My heart beat a little faster for Martha Stewart recently when she announced that the WindMill hot dog was one of the “best in the country.”

Standing majestically in the costliest studio for daytime talk ever – an assortment of superior hot dogs meticulously arranged on her perfectly veined Carrera marble countertop – Stewart named the WindMill one of her “fourteen favorite hot dogs” in the entire country.

“I can’t pick just one,” said Stewart, with an elegant, giddy smile.  “Out of all the hot dogs we tasted, these fourteen each are very special and very delicious.”

Stewart dedicated the entire one-hour show – peppered with surprisingly naughty double-entendre – to the hot dog.

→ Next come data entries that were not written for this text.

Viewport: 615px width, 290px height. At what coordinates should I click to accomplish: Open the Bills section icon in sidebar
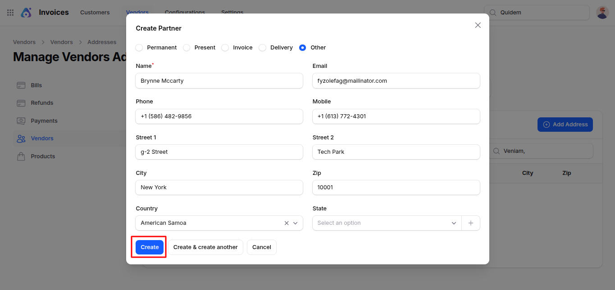[x=21, y=85]
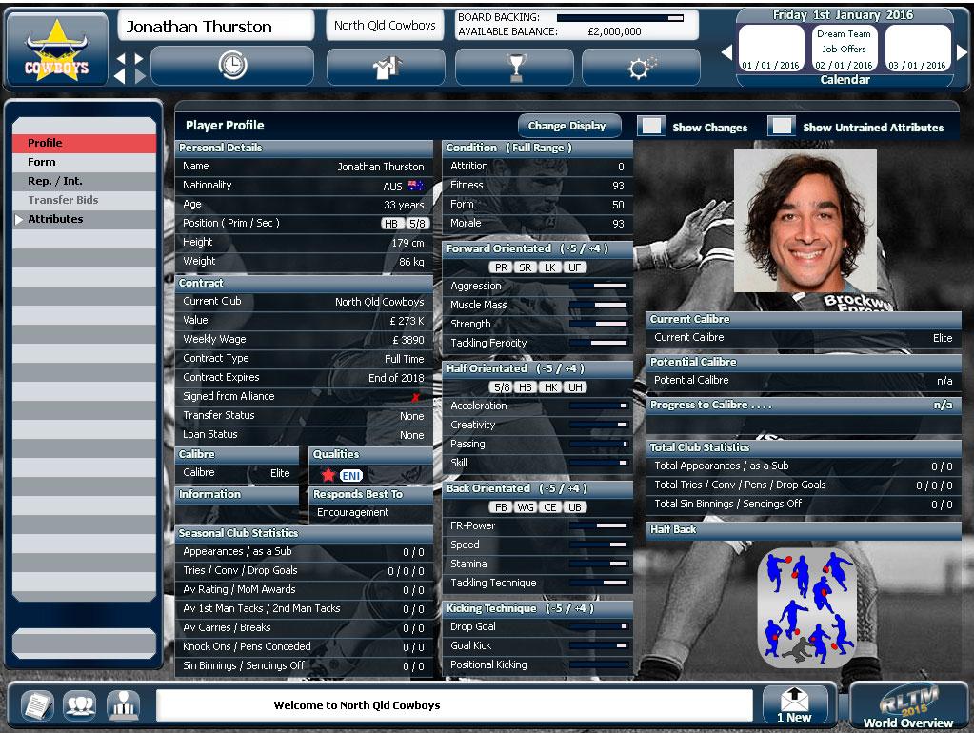This screenshot has width=974, height=733.
Task: Click the calendar next day arrow
Action: coord(962,51)
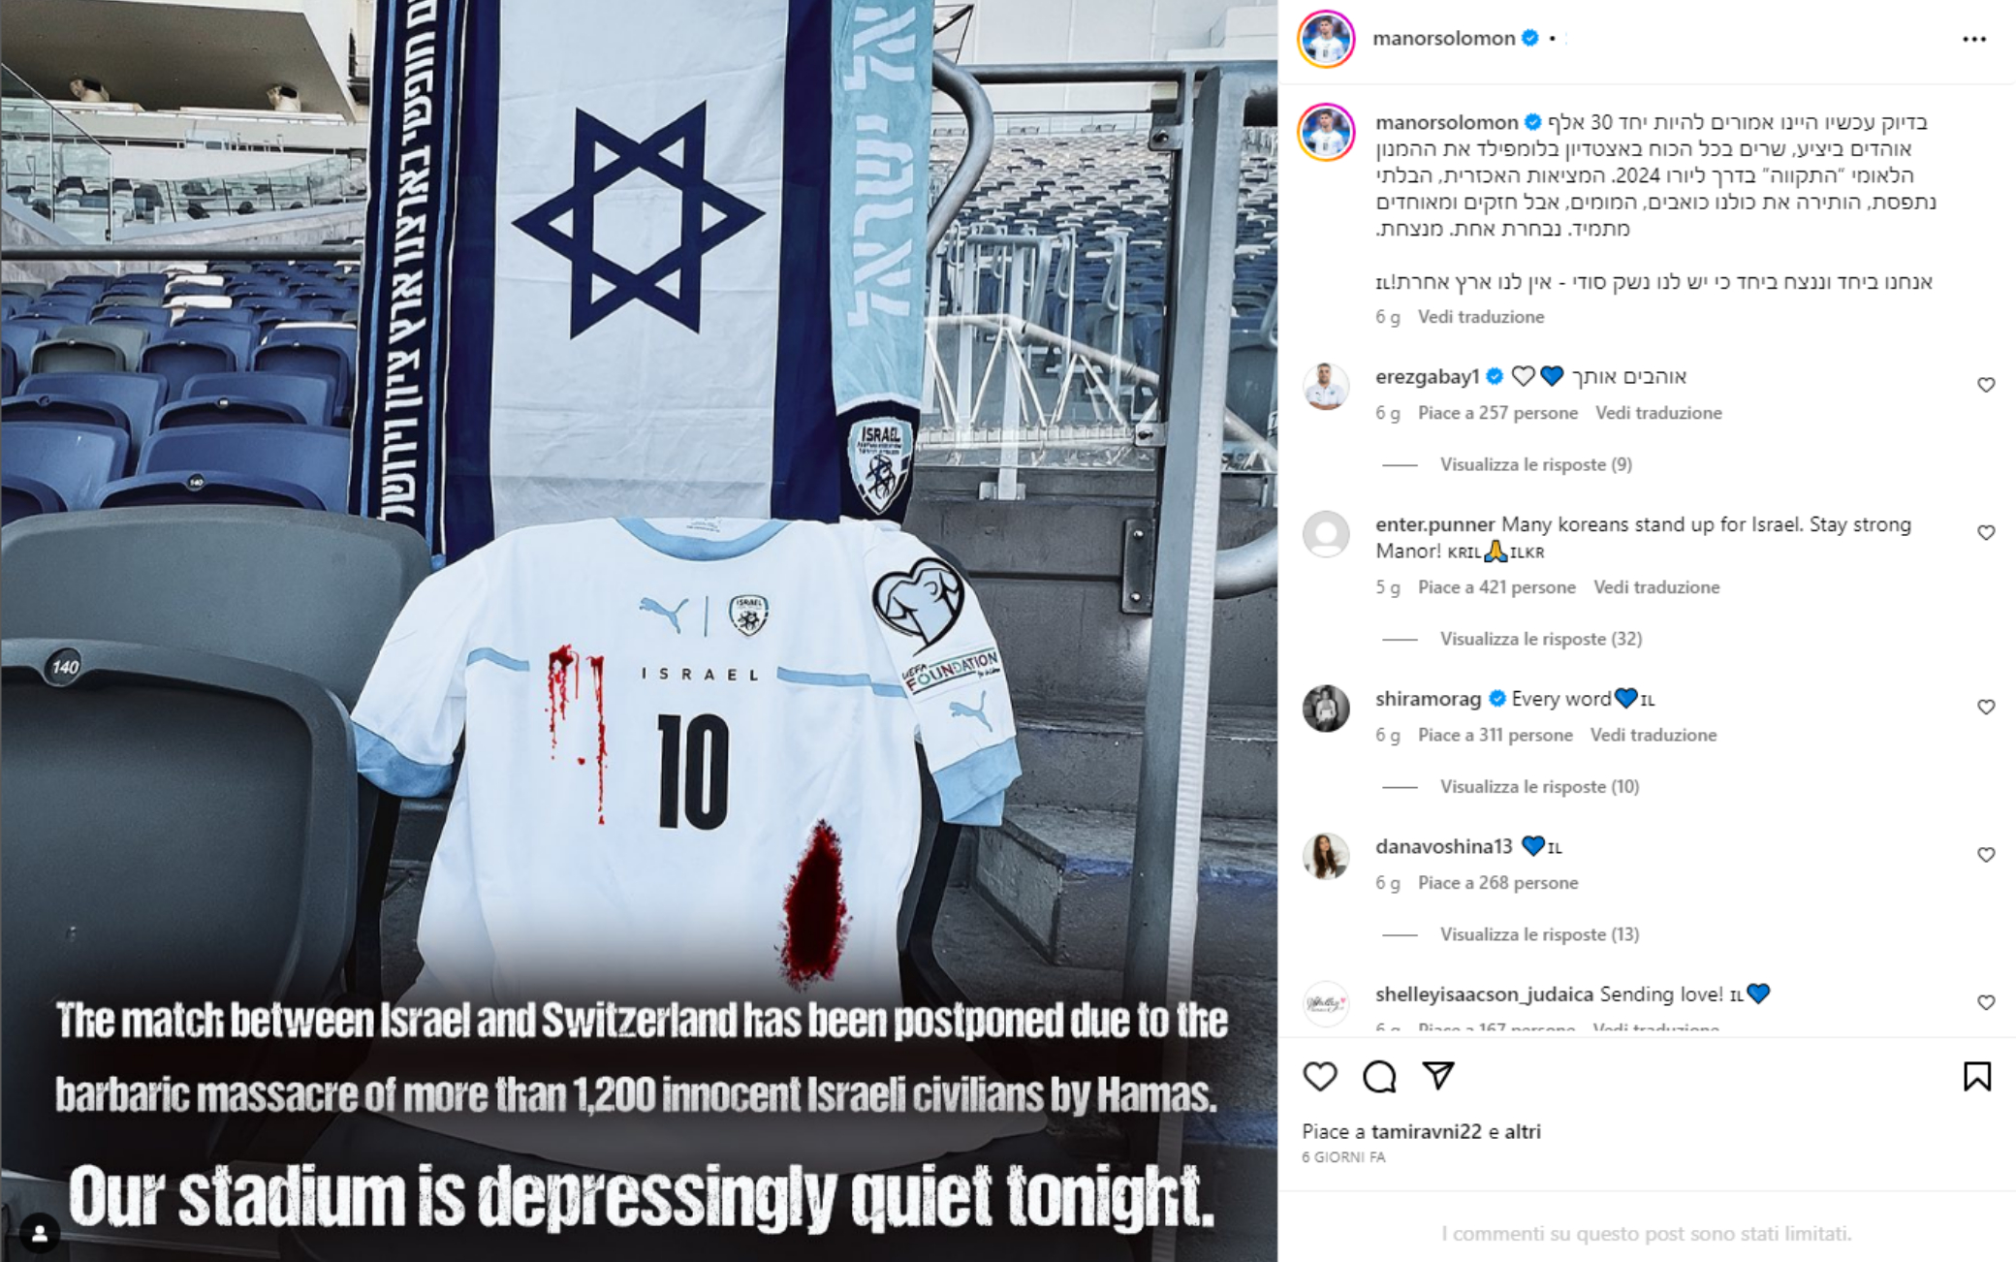The width and height of the screenshot is (2016, 1262).
Task: Open shelleyisaacson_judaica profile
Action: pyautogui.click(x=1484, y=994)
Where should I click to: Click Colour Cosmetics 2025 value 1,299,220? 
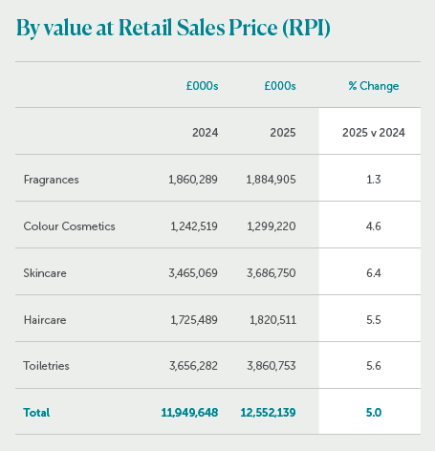[272, 226]
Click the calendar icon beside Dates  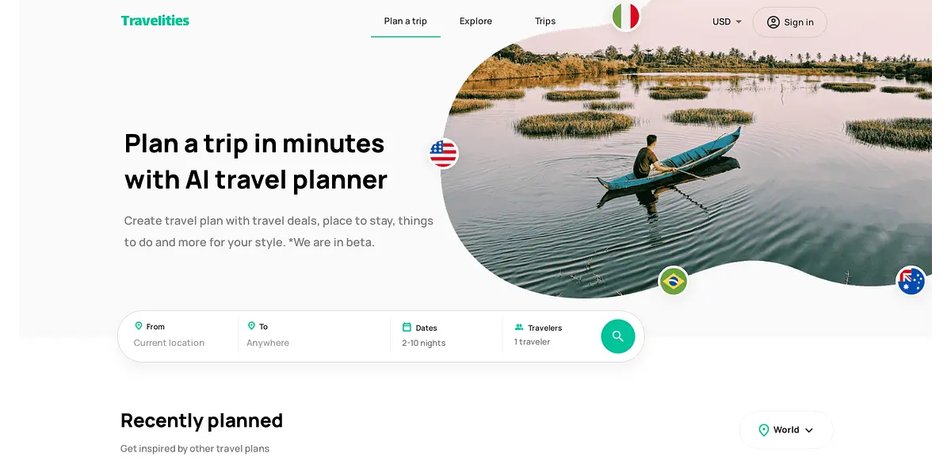[407, 327]
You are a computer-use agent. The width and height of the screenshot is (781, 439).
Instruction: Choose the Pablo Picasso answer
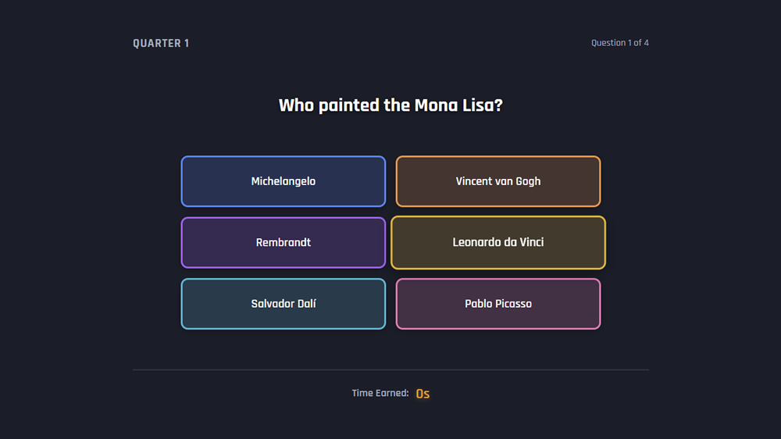[497, 304]
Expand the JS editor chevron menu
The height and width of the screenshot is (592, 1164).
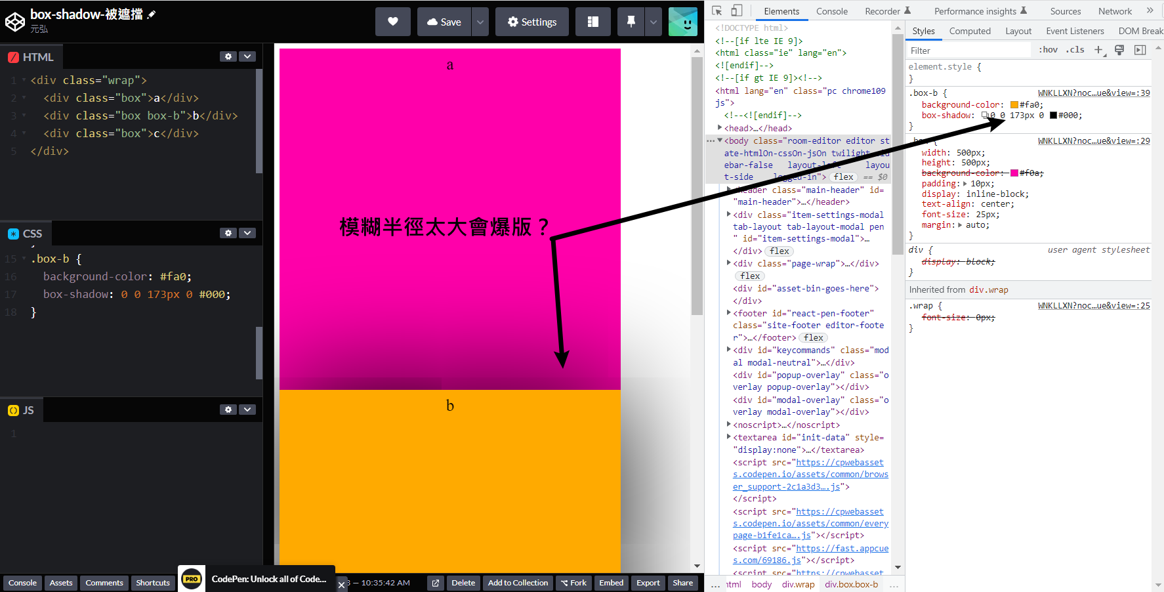247,410
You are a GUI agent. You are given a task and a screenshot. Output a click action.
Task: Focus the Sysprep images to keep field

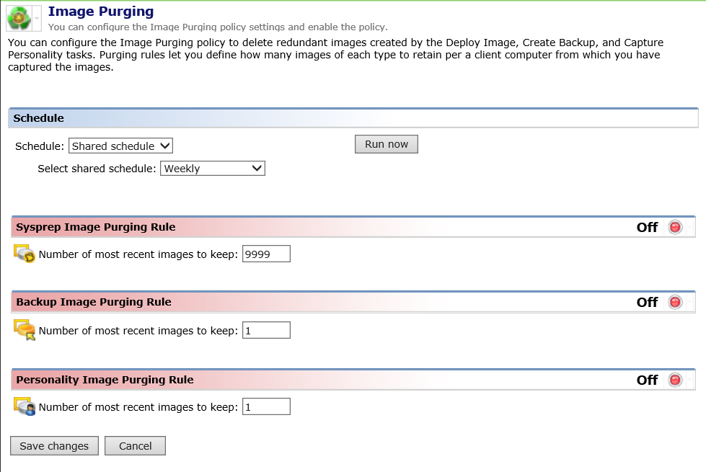pos(266,254)
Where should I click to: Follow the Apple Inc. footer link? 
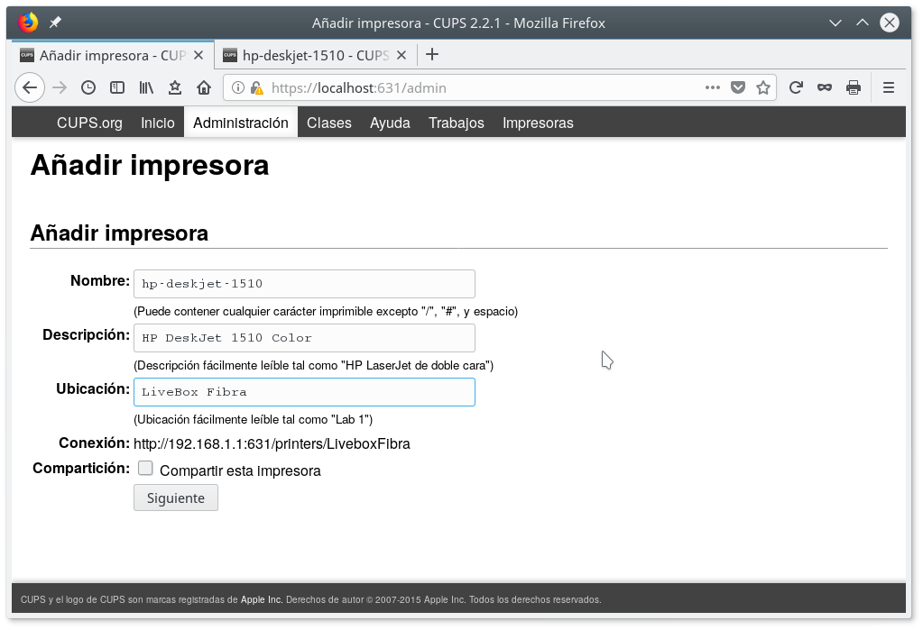pyautogui.click(x=262, y=599)
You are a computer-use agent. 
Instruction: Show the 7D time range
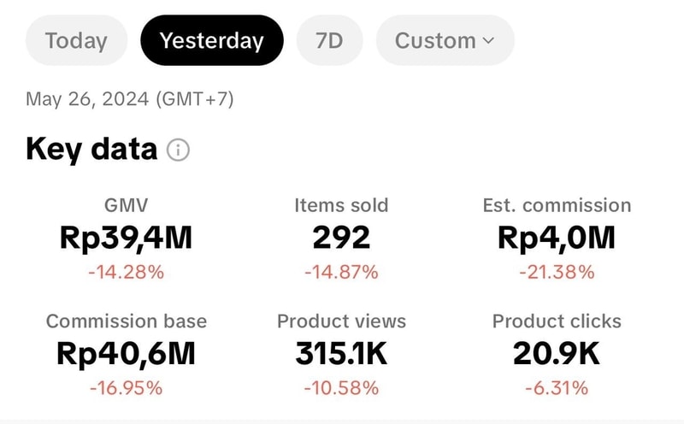click(329, 40)
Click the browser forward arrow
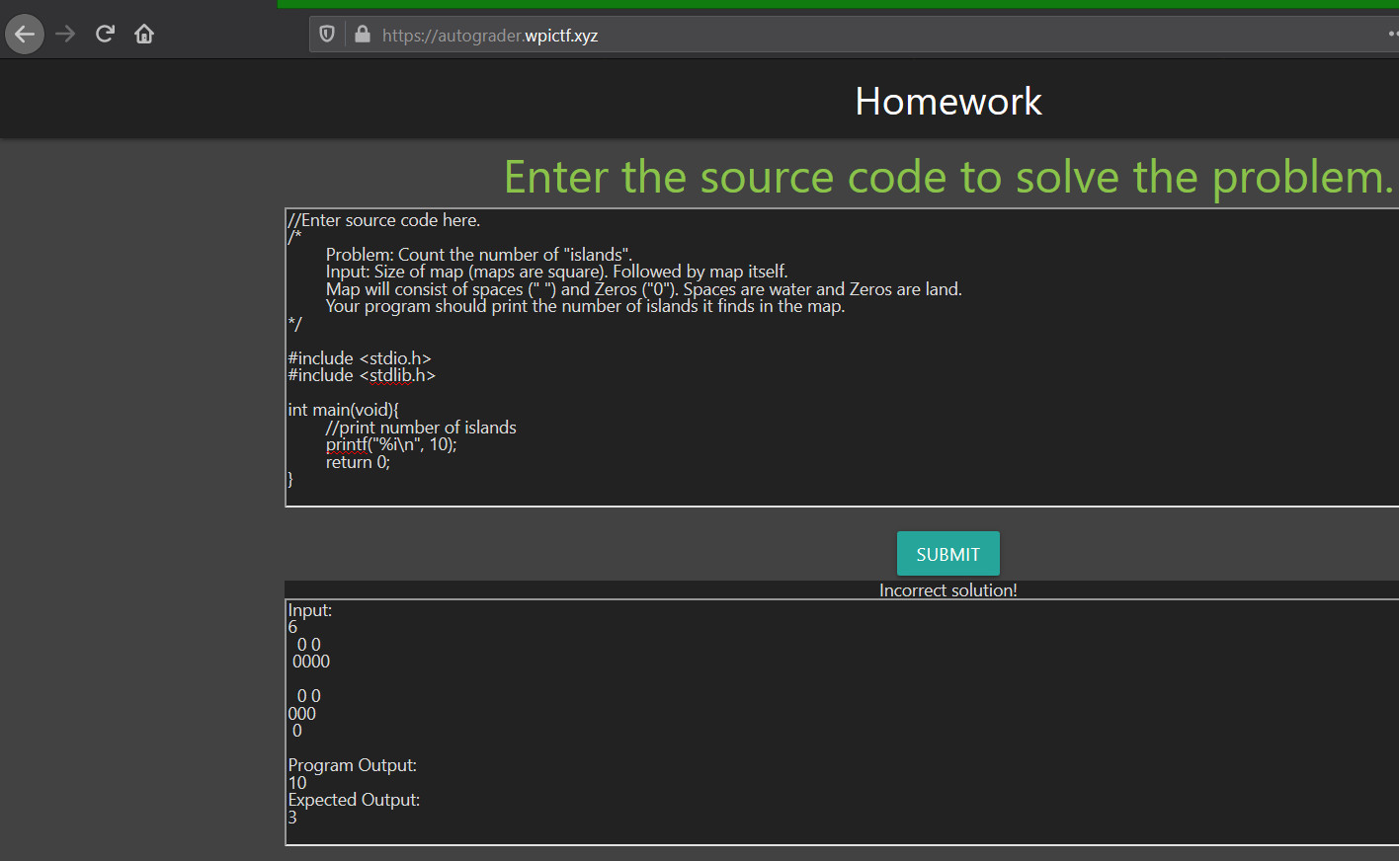The image size is (1399, 861). pos(65,35)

“The hot dog is this country’s most famous food,” continued Stewart.

While Martha effusively described her love for the WindMill hot dog, topped with Gulden’s mustard and proprietary WindMill sauerkraut – a photo of the restaurant’s landmark wind mill-shaped Long Branch location flashing on the television screen – Steve Levine, chief operating officer and self-proclaimed “hot dog guy,” sat in the front row of the studio audience.

“It was very exciting to be part of the live broadcast of Martha’s show,” said Levine, son of WindMill’s co-founders.  “I know that my parents, co-founders of the restaurant, were proud to see our hot dog on stage with Martha and her friends.”

The extensive search for the best-in-show dogs began weeks ago.

“We were invited in August by one of Martha’s producers to participate in the contest,” said Levine.

Levine was one of the chefs invited to prepare his hot dogs in Stewart’s fully-stacked studio kitchen for the broadcast.

“I told the producer that if I couldn’t be in charge of cooking the hot dogs, we couldn’t participate,” said Levine.  “I set up a WindMill workstation in Martha’s kitchen.”

Stewart’s discovery is not news to many Long Branch area locals.  Since 1964, the WindMill has been serving up the same classic, slow-cooked-on-a-griddle-until-they-crack dogs with fresh-daily rolls.

“I love these hot dogs,” said Maureen Hintelmann of Red Bank, who visits WindMill with her grandchildren every week.  “And everyone is so pleasant.”

Today, there are 10 WindMill locations – including one on Main Street in Ocean Grove – that serve more than 12,000 hot dogs each week.